<Data Structures/Algorithms> leetcode hot100 - 25. Reverse Nodes in k-Group

[LeetCode Hot 100] 25. Reverse Nodes in k-Group

Problem Link

This is a tricky problem and requires some careful thinking.

We have already solved LeetCode 206: Reverse Linked List, where the idea is to keep a previous node and, in each step, point the next of the current node to the previous node. In this problem, the reversal within each group of k nodes can be handled similarly.

The main difficulty is how to connect the locally reversed sublist back to the original list. Here’s a rough illustration (assuming k=2):

A tricky part here is setting prev. To determine the last node of a group of k nodes, we use a fast and slow pointer. The fast pointer is k nodes ahead of the slow pointer, and both move k nodes each iteration. The slow pointer points to the node before the current k nodes (its next points to the first node of the group), while the fast pointer points to the last node of the current group. When reversing the first group, prev is set to nullptr because the original first node becomes the last node, which should point to null. However, for each group, after the first node becomes the last node, it needs to point to the head of the next group, so prev should initially point to fast->next before starting the reversal of the group.

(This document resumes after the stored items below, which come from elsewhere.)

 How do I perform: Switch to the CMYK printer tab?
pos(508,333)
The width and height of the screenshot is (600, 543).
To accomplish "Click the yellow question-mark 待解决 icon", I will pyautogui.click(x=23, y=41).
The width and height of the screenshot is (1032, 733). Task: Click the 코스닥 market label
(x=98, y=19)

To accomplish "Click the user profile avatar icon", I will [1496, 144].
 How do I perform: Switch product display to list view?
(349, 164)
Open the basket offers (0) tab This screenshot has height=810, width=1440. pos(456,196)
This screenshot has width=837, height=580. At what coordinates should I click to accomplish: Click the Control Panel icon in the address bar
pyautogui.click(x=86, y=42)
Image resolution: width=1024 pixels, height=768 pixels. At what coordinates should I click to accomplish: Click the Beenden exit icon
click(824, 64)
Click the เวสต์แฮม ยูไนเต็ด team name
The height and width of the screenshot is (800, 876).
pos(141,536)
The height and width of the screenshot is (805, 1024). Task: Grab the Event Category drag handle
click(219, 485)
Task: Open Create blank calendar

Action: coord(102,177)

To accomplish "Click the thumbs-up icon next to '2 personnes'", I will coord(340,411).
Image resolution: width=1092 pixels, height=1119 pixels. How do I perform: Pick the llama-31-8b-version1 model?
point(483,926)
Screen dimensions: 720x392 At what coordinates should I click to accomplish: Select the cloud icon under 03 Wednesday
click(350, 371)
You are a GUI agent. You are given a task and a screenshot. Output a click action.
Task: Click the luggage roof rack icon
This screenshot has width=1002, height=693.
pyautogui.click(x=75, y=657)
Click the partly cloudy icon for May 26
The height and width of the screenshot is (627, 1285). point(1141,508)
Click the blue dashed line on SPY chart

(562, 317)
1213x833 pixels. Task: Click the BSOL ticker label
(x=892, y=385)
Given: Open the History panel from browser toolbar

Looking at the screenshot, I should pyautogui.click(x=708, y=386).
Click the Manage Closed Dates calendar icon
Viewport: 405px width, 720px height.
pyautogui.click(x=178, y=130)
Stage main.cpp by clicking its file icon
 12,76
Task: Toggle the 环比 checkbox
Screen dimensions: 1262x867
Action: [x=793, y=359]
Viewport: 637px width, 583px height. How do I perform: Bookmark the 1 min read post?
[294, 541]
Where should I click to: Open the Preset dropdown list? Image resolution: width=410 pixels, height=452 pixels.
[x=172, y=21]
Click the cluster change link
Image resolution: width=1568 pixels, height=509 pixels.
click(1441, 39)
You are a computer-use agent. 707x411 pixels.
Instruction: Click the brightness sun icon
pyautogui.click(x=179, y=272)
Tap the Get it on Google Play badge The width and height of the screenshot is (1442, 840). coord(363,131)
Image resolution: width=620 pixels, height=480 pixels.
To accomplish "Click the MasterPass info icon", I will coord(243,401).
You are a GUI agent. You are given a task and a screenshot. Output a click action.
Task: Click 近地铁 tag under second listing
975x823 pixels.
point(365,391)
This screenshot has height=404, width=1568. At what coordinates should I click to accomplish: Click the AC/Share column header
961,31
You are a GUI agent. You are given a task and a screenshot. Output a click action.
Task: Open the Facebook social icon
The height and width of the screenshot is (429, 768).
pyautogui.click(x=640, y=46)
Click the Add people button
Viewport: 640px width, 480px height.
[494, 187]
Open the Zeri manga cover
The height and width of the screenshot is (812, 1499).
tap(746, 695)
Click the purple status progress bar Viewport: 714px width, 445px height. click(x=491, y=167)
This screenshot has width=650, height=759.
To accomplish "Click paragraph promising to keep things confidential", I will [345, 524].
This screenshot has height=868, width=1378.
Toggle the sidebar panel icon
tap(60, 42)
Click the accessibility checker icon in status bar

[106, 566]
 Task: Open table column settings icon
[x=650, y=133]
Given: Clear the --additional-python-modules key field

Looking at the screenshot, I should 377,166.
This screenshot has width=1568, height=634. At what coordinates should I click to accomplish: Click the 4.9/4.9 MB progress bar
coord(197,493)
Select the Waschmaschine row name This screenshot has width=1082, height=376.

After reversing a group, the tail of the group is already connected to the next group. But note that the head of each group changes after reversal. After traversal, the previous group’s tail should point to the new head of the reversed group. The new head is the position of prev after reversal, and the previous tail is slow. So we need slow->next = prev.

It’s a bit tricky, so looking at the diagram helps.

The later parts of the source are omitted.